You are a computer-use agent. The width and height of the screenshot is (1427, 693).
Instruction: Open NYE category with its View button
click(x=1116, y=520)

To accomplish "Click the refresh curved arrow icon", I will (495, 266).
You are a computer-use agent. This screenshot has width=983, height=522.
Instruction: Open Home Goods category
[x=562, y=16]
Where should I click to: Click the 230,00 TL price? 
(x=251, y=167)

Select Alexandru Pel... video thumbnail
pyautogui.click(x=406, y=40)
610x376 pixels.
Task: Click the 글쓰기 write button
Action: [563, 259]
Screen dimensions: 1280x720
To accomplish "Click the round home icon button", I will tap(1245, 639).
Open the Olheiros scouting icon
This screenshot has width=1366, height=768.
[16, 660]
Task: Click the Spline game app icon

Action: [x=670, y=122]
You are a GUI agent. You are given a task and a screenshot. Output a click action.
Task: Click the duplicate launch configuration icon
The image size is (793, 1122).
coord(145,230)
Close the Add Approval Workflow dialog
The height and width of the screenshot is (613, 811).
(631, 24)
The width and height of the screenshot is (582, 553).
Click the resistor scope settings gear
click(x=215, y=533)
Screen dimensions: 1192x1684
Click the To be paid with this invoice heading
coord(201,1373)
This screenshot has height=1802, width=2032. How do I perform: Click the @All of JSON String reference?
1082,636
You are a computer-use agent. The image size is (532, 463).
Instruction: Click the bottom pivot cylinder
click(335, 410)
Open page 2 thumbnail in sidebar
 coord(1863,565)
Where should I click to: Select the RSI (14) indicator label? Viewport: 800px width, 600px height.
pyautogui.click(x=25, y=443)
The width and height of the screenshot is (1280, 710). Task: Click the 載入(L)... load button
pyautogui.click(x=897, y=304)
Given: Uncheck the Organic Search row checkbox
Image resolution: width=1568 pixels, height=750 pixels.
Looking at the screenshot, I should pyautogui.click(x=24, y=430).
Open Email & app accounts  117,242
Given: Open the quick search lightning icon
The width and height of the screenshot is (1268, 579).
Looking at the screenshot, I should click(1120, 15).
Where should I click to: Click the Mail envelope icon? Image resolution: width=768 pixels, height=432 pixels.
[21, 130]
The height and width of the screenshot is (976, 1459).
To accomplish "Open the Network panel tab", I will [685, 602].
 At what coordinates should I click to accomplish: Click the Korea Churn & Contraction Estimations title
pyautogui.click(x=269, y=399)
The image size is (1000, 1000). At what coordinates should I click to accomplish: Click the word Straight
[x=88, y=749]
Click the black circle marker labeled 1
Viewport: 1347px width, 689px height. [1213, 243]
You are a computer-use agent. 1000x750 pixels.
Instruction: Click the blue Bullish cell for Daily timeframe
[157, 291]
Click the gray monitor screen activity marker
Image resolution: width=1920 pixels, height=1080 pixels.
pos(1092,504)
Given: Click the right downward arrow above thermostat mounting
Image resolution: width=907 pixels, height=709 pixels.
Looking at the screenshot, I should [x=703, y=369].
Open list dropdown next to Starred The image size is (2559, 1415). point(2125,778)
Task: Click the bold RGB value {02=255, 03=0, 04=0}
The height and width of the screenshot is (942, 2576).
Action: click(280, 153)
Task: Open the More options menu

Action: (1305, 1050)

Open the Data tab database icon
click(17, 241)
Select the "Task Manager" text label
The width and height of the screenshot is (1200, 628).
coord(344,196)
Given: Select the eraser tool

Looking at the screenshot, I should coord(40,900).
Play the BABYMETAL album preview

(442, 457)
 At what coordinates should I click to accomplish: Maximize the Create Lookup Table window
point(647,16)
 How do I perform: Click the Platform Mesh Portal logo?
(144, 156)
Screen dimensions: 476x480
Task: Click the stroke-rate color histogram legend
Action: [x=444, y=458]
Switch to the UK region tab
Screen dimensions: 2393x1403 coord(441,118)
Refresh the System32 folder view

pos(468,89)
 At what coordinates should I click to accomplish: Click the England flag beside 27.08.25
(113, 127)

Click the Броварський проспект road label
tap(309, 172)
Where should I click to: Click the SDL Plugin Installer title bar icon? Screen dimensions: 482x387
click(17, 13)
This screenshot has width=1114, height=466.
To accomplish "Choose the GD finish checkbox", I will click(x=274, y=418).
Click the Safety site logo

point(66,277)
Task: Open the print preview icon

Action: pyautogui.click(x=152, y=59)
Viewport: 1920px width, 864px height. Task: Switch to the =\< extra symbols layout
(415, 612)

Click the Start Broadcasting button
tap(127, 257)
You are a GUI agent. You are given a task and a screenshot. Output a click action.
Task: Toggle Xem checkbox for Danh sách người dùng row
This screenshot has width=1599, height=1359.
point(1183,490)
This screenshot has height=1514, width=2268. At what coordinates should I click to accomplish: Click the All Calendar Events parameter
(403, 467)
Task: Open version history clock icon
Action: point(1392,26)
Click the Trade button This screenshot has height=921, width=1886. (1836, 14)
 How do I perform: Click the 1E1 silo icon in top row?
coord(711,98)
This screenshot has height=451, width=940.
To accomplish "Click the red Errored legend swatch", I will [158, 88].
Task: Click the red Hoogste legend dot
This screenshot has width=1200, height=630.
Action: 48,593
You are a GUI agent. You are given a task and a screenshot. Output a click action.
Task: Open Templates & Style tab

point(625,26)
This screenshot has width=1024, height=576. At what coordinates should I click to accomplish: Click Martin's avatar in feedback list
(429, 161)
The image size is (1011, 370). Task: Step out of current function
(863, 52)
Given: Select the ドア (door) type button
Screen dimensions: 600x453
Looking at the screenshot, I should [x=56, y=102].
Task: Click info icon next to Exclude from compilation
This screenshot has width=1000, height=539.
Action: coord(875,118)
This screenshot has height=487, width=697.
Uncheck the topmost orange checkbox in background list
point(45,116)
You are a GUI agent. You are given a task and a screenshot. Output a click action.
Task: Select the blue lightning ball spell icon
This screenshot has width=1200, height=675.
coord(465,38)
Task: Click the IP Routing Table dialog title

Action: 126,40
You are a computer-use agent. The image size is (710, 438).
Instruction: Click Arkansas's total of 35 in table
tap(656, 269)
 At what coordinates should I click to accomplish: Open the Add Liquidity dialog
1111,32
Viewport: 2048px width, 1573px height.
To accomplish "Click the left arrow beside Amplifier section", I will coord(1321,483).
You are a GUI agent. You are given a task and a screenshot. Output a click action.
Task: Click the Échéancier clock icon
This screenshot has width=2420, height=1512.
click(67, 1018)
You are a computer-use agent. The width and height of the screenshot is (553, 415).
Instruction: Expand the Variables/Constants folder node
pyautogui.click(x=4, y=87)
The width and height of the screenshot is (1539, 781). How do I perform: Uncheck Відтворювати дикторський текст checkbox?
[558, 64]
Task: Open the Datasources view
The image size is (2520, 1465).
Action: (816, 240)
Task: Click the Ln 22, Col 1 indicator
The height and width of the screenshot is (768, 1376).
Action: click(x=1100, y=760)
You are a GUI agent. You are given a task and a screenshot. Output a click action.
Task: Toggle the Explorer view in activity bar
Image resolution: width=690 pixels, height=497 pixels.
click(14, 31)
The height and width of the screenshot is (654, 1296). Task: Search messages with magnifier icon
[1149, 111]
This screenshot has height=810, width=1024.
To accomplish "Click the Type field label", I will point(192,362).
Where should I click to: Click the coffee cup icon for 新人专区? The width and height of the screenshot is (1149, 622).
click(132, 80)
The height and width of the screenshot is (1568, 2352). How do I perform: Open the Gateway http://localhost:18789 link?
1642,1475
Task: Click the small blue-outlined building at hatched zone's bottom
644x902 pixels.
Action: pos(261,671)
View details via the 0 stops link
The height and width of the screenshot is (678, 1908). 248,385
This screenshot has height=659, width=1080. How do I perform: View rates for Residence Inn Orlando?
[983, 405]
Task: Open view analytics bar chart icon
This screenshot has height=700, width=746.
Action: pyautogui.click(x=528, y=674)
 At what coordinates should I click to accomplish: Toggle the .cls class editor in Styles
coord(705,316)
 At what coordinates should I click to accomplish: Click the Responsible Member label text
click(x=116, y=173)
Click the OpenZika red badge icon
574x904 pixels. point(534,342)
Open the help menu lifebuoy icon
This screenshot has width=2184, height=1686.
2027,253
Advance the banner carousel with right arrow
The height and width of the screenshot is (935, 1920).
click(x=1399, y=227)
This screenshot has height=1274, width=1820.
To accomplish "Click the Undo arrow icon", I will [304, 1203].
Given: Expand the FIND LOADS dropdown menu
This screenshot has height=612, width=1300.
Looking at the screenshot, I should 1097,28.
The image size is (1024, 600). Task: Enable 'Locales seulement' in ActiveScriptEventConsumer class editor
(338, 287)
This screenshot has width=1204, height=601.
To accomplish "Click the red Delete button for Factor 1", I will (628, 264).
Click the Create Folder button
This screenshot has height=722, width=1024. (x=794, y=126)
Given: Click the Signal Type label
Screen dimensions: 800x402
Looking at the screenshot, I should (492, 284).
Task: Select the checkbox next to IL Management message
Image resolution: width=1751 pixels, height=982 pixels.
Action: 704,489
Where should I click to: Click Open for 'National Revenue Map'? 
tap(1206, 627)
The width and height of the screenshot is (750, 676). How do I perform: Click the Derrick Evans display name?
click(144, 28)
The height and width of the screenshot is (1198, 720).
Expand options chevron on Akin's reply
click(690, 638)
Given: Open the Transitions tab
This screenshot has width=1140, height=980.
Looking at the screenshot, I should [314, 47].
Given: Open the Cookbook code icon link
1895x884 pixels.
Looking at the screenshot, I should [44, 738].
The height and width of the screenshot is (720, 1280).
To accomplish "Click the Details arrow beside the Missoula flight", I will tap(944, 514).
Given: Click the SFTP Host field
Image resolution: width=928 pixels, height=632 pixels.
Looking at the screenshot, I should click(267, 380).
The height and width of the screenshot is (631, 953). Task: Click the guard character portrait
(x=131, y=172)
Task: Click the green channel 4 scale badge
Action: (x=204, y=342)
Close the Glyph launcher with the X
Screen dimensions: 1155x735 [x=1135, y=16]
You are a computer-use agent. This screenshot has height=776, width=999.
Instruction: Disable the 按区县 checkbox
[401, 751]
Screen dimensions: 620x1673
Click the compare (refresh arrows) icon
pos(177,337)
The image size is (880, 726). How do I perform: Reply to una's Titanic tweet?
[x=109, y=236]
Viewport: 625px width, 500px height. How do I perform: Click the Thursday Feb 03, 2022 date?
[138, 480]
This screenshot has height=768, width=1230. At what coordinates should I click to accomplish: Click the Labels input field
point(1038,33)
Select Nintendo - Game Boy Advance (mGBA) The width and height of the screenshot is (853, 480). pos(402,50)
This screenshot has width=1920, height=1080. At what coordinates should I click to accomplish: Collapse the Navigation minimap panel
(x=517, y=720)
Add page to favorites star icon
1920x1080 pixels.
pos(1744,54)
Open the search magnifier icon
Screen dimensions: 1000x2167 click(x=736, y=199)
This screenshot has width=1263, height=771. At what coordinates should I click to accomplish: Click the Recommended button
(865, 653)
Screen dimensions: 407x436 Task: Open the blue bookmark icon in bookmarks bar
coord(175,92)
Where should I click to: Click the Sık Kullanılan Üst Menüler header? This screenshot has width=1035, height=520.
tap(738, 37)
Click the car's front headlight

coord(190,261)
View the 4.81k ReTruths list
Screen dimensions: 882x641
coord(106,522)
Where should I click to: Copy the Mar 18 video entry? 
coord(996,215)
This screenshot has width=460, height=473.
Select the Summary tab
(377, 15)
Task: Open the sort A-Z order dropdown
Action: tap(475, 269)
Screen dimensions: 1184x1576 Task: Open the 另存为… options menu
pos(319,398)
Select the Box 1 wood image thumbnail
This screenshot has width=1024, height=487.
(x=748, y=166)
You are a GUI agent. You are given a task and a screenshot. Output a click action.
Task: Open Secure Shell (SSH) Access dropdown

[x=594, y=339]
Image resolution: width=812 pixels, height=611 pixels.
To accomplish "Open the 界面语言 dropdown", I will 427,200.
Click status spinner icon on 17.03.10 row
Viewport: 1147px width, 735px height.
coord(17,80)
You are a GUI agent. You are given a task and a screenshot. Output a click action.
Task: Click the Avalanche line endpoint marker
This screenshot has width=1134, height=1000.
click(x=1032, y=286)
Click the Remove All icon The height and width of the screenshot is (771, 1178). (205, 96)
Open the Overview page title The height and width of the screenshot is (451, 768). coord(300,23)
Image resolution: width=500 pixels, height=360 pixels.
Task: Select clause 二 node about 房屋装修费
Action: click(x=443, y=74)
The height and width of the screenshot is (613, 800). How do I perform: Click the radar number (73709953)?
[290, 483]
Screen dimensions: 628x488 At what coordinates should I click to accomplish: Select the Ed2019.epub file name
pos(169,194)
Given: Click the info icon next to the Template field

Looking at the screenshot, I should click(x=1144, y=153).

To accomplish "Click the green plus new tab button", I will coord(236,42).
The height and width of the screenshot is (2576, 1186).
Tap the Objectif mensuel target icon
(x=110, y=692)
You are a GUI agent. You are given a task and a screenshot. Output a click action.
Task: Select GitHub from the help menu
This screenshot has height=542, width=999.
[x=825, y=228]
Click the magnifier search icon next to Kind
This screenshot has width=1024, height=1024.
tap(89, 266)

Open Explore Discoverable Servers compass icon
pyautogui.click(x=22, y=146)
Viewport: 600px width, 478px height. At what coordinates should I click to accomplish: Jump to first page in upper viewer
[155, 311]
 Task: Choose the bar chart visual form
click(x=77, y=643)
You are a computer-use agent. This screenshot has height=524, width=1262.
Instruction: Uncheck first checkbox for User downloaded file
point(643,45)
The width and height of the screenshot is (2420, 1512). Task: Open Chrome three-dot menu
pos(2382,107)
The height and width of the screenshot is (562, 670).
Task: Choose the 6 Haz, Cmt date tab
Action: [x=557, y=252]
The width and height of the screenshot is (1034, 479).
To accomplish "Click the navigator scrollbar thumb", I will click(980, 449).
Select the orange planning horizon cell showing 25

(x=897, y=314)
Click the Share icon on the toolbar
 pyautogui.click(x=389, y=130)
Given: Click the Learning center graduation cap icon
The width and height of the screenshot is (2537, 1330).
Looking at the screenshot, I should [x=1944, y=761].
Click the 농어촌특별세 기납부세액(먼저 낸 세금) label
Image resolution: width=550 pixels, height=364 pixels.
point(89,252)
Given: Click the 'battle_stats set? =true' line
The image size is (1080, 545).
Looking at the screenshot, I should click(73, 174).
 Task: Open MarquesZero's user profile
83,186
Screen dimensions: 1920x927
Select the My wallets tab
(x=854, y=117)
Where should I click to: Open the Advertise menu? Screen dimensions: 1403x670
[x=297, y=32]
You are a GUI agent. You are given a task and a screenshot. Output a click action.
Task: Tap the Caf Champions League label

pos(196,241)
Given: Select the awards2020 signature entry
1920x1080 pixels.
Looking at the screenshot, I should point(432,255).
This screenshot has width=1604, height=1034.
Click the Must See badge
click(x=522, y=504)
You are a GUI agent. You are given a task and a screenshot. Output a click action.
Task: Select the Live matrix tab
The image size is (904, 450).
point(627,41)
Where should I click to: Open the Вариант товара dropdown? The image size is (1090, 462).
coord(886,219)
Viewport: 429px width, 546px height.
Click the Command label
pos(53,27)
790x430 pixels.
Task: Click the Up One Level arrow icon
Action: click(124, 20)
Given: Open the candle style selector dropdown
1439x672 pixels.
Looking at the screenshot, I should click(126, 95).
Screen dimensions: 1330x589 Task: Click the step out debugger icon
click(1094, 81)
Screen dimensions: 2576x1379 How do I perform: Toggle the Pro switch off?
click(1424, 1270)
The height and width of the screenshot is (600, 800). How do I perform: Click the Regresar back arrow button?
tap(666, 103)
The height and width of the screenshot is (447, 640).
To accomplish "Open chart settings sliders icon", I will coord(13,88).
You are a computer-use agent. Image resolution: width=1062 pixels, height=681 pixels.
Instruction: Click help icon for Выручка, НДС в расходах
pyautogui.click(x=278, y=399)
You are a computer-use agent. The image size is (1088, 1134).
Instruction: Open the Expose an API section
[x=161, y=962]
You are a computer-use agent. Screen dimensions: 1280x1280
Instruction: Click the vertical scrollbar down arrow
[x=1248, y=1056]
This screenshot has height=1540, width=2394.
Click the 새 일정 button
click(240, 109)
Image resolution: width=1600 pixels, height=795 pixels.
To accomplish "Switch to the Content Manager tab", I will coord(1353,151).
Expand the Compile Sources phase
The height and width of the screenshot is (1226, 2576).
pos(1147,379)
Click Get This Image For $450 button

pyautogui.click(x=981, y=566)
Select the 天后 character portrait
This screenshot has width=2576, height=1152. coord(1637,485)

> **Work to be completed**: Copy the material again, starting with the line that contains "Given: Click the right" and going on through the line that contains "point(647,16)". Substitute "brush tool" for "eraser tool" and leave everything else unchanged.

> **Response**:
Given: Click the right downward arrow above thermostat mounting
Image resolution: width=907 pixels, height=709 pixels.
Looking at the screenshot, I should [x=703, y=369].
Open list dropdown next to Starred The image size is (2559, 1415). point(2125,778)
Task: Click the bold RGB value {02=255, 03=0, 04=0}
The height and width of the screenshot is (942, 2576).
Action: click(280, 153)
Task: Open the More options menu

Action: (1305, 1050)

Open the Data tab database icon
click(17, 241)
Select the "Task Manager" text label
The width and height of the screenshot is (1200, 628).
coord(344,196)
Given: Select the brush tool

Looking at the screenshot, I should coord(40,900).
Play the BABYMETAL album preview

(442, 457)
 At what coordinates should I click to accomplish: Maximize the Create Lookup Table window
point(647,16)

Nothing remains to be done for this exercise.